Now, if the arithmetic operation we are concerned with is addition, then this isn't really much of a problem.  To wit, suppose we have two floating point numbers with the same characteristic, but different mantissas, i.e. 

$$
x_{1} = 2^{\tilde{c}}(1+\tilde{f}_{1}), ~ x_{2} = 2^{\tilde{c}}(1+\tilde{f}_{2})
$$

where

$$
\tilde{f}_{1} = \sum_{j=1}^{52}\frac{f_{j,1}}{2^{j}}, ~ \tilde{f}_{2} = \sum_{j=1}^{52}\frac{f_{j,2}}{2^{j}}
$$

Now, if we add them, we have

\begin{align*}
x_{1} + x_{2} = & 2^{\tilde{c}}(1+\tilde{f}_{1}) + 2^{\tilde{c}}(1+\tilde{f}_{2})\\
= & 2^{\tilde{c}}\left(2 + \tilde{f}_{1} + \tilde{f}_{2} \right)\\
= & 2^{\tilde{c}+1}\left(1 + \frac{\tilde{f}_{1} + \tilde{f}_{2}}{2}\right)
\end{align*}

Note, the last step is necessary because we **HAVE** to return a floating-point nubmer, and the last line gives us a floating point result whereas the second-to-last line does not.  

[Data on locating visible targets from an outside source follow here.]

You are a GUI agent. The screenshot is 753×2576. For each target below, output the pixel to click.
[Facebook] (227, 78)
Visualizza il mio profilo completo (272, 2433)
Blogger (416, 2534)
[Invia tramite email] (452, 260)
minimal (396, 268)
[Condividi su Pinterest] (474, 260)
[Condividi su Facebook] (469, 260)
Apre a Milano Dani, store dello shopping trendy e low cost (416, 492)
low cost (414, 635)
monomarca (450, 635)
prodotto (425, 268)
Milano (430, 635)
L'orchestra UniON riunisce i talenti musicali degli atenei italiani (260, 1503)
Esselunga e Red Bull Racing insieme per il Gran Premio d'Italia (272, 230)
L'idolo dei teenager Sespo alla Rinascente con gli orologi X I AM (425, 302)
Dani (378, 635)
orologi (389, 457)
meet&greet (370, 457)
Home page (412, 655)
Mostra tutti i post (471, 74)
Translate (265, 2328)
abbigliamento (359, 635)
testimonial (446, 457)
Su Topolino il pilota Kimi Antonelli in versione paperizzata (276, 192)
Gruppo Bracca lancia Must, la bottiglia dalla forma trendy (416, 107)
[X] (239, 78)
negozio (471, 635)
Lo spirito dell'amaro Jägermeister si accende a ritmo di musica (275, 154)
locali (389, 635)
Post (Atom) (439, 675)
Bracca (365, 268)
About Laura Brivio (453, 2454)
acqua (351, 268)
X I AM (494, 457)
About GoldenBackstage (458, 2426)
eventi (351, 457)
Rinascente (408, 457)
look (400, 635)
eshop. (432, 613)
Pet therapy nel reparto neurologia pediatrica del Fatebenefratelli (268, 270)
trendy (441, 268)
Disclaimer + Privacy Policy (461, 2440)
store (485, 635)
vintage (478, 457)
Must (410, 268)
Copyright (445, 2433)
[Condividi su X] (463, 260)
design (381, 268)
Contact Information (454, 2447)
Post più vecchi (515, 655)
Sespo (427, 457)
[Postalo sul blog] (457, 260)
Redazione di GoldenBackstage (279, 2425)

**Problem**: Suppose $\tilde{f}_{1}=0$ and $\tilde{f}_{2}=2^{-52}$.  What is $x_{1} + x_{2}$?  Note, you MUST return a floating-point number!!! Explain why this case leads to a _loss_ of information of exactly one-bit.

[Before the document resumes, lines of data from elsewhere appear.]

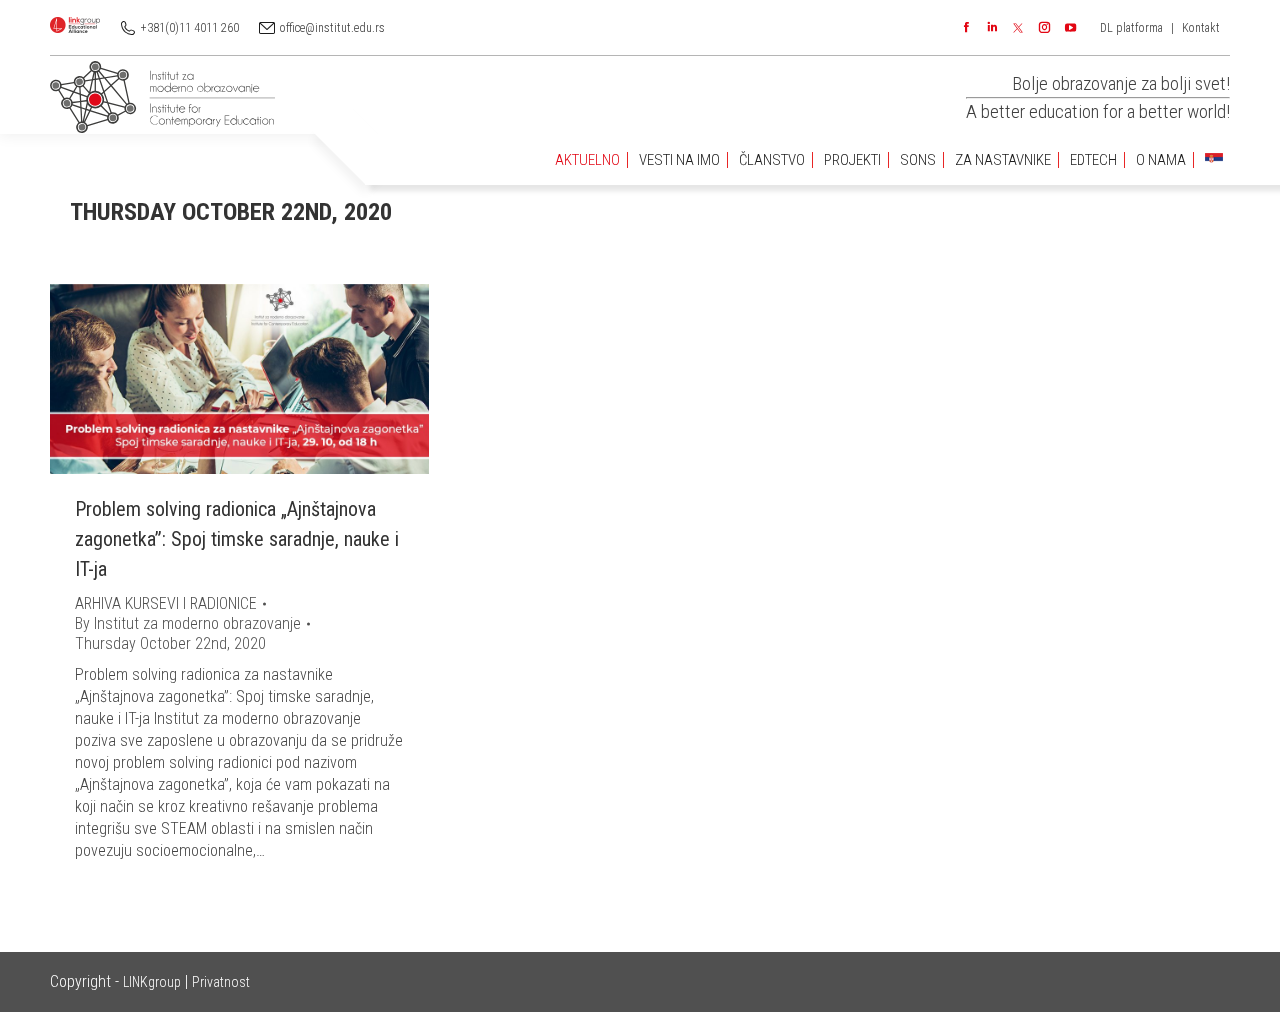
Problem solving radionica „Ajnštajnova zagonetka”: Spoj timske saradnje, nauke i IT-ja (237, 539)
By (188, 623)
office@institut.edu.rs (332, 28)
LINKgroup (152, 982)
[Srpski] (1214, 160)
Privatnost (221, 982)
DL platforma (1131, 28)
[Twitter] (1018, 28)
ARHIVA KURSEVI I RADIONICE (166, 603)
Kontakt (1201, 28)
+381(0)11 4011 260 (190, 28)
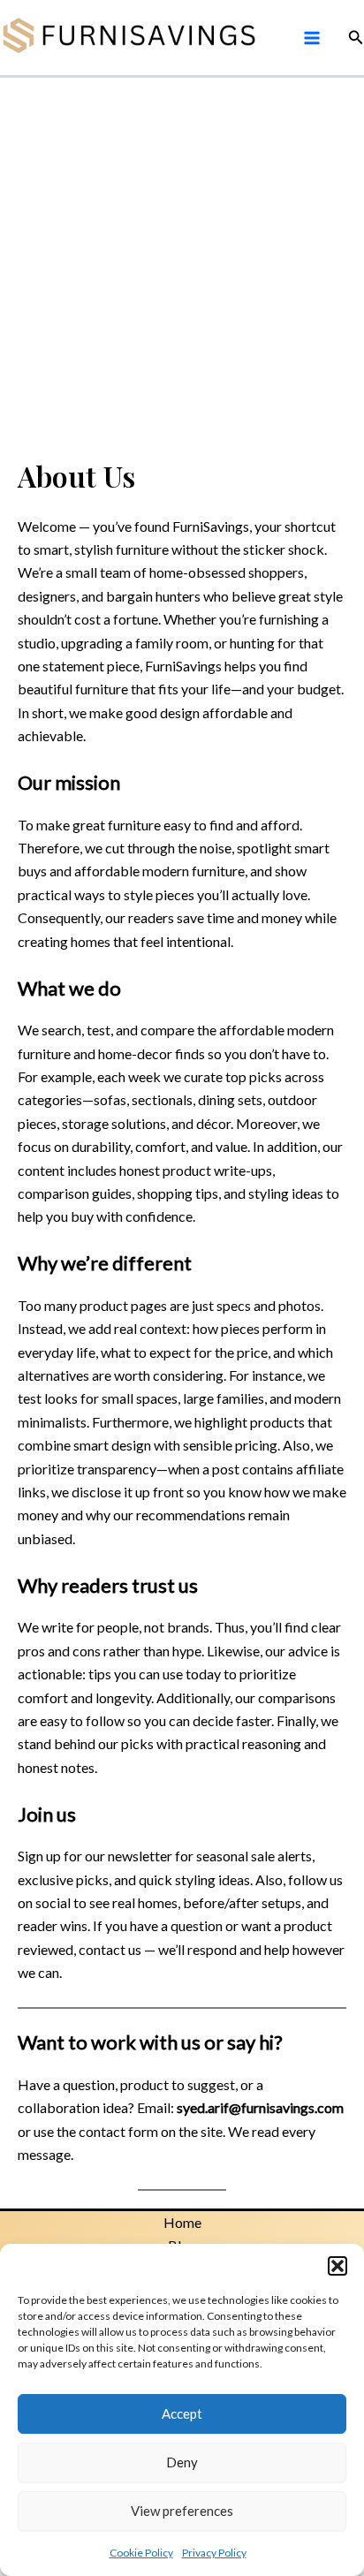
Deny (182, 2462)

**Problem**: Show that if $\tilde{f}_{1}$ and $\tilde{f}_{2}$ are well defined mantissas then $\frac{\tilde{f}_{1} + \tilde{f}_{2}}{2}$ is as well except for possibly introducing a loss of one-bit.  In other words, you need to show that 

$$
\frac{\tilde{f}_{1} + \tilde{f}_{2}}{2} = \sum_{j=1}^{52}\frac{\bar{f}_{j}}{2^{j}}, ~ \bar{f}_{j} = 0, 1.
$$

The trick here is figuring out what $(f_{j,1}+f_{j,2})/2$ is for each index $j$.  So, if $f_{j,1}=f_{j,2}=0$, then $(f_{j,1}+f_{j,2})/2=0$, and if $f_{j,1}=f_{j,2}=1$, then $(f_{j,1}+f_{j,2})/2=1$.  But what do we do if $f_{j,1}\neq f_{j,2}$?  

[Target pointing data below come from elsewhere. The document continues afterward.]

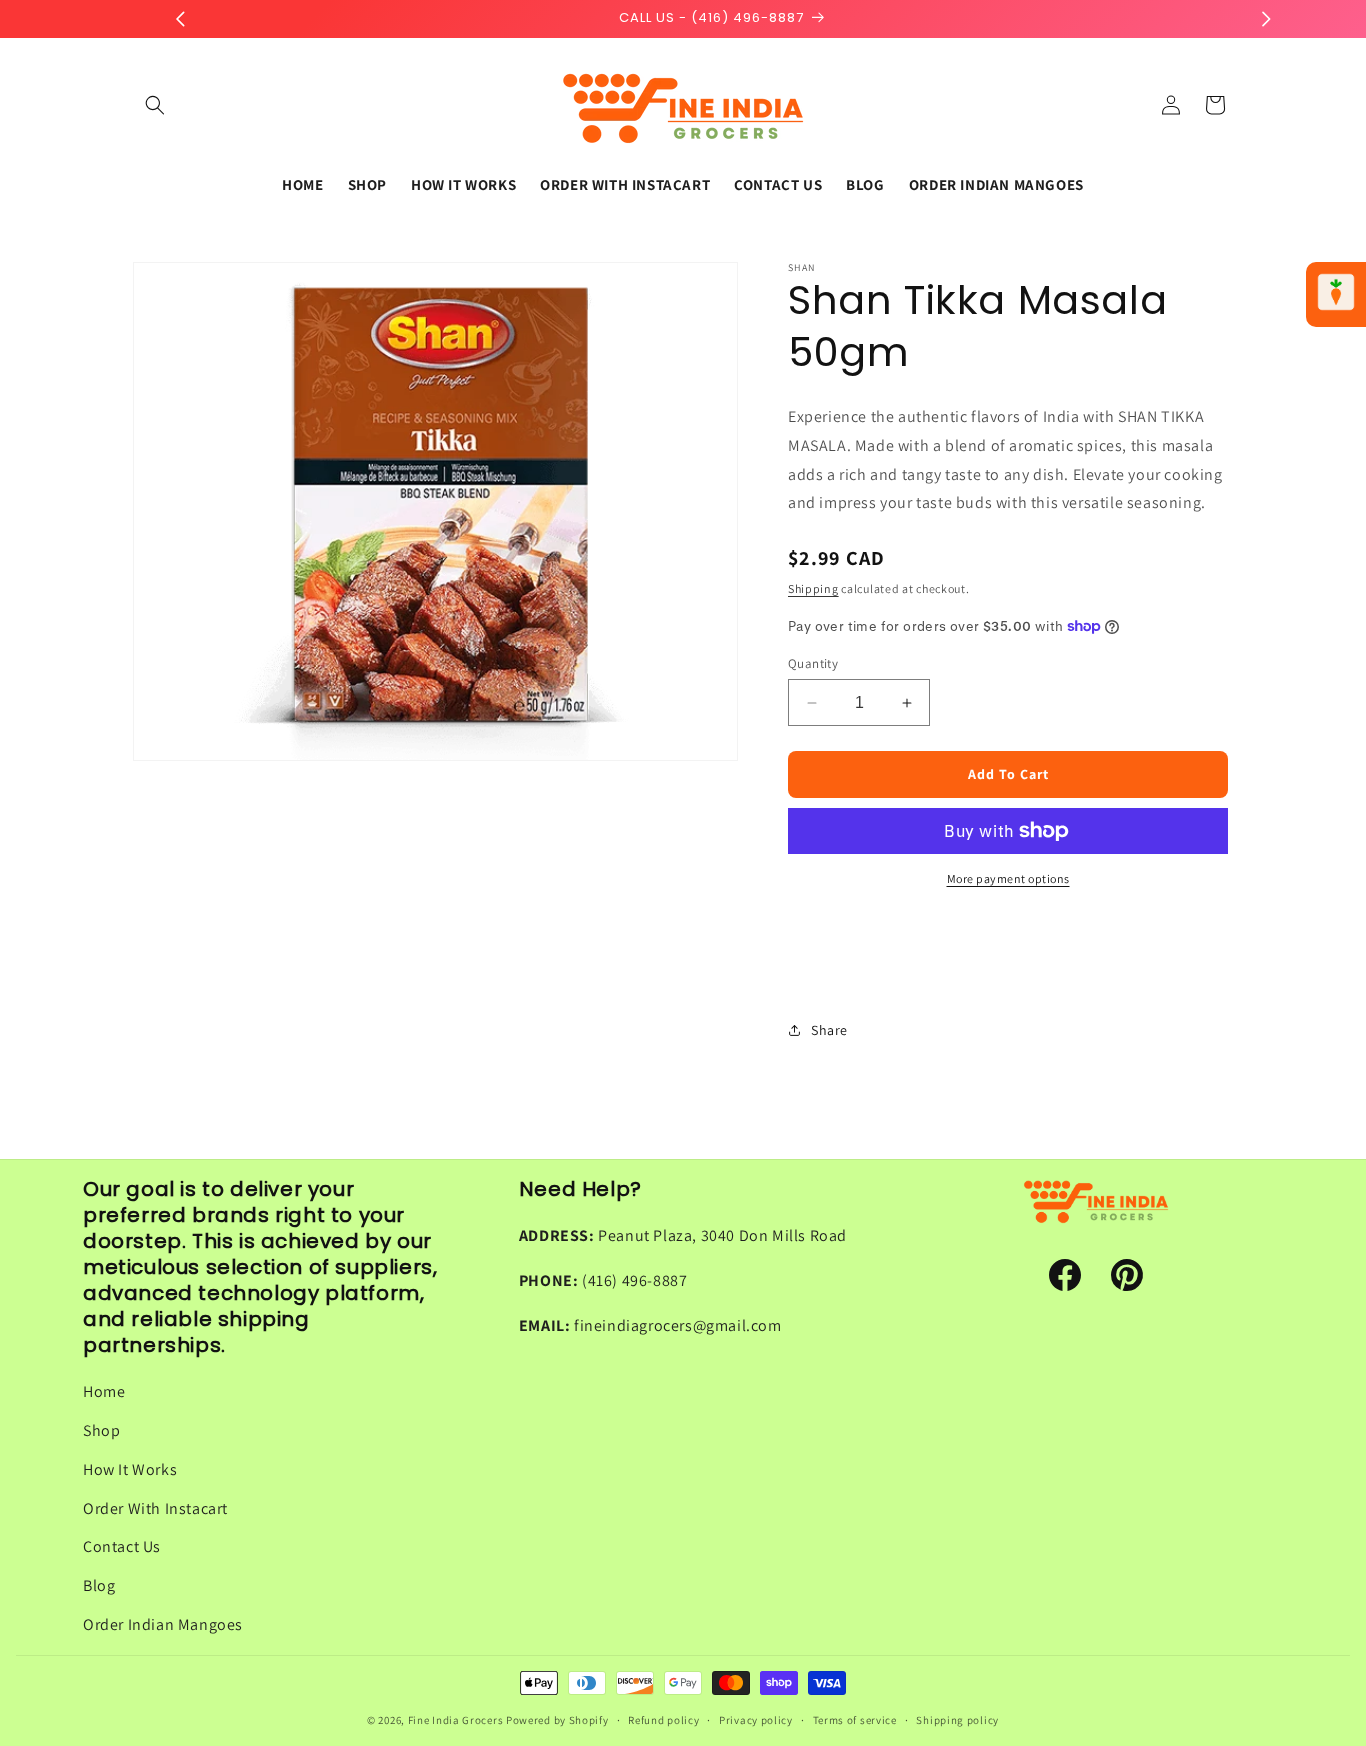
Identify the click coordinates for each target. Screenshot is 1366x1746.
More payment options (1008, 878)
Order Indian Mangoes (163, 1624)
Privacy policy (756, 1720)
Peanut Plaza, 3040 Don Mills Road (722, 1235)
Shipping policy (957, 1720)
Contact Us (122, 1546)
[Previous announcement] (180, 19)
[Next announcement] (1266, 19)
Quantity (813, 663)
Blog (99, 1585)
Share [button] (829, 1030)
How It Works (130, 1469)
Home (104, 1391)
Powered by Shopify (557, 1720)
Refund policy (663, 1720)
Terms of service (855, 1720)
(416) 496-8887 (634, 1280)
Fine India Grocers (456, 1720)
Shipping (813, 588)
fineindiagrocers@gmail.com (678, 1325)
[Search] (155, 105)
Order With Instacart (155, 1508)
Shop (101, 1430)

So, as we see, at worst, we lose one bit of information when we add two floating point numbers with the same characteristic.  But what if we look at their difference?  For the sake of argument, suppose that $x_{1}>x_{2}$ so that 

$$
x_{1} - x_{2} = 2^{\tilde{c}}\left(f_{1} - f_{2}\right)
$$

**Problem**: Suppose that $f_{1}=2-2^{-52}$ and $f_{2}=2-2^{-51}$.  What is the floating point representation of $x_{1}-x_{2}$?  Why would we say that 52-bits of information are lost in this case?  Keep in mind, you started with two mantissas which each had 52 well defined bits and you should end with a result that has no well-defined bit.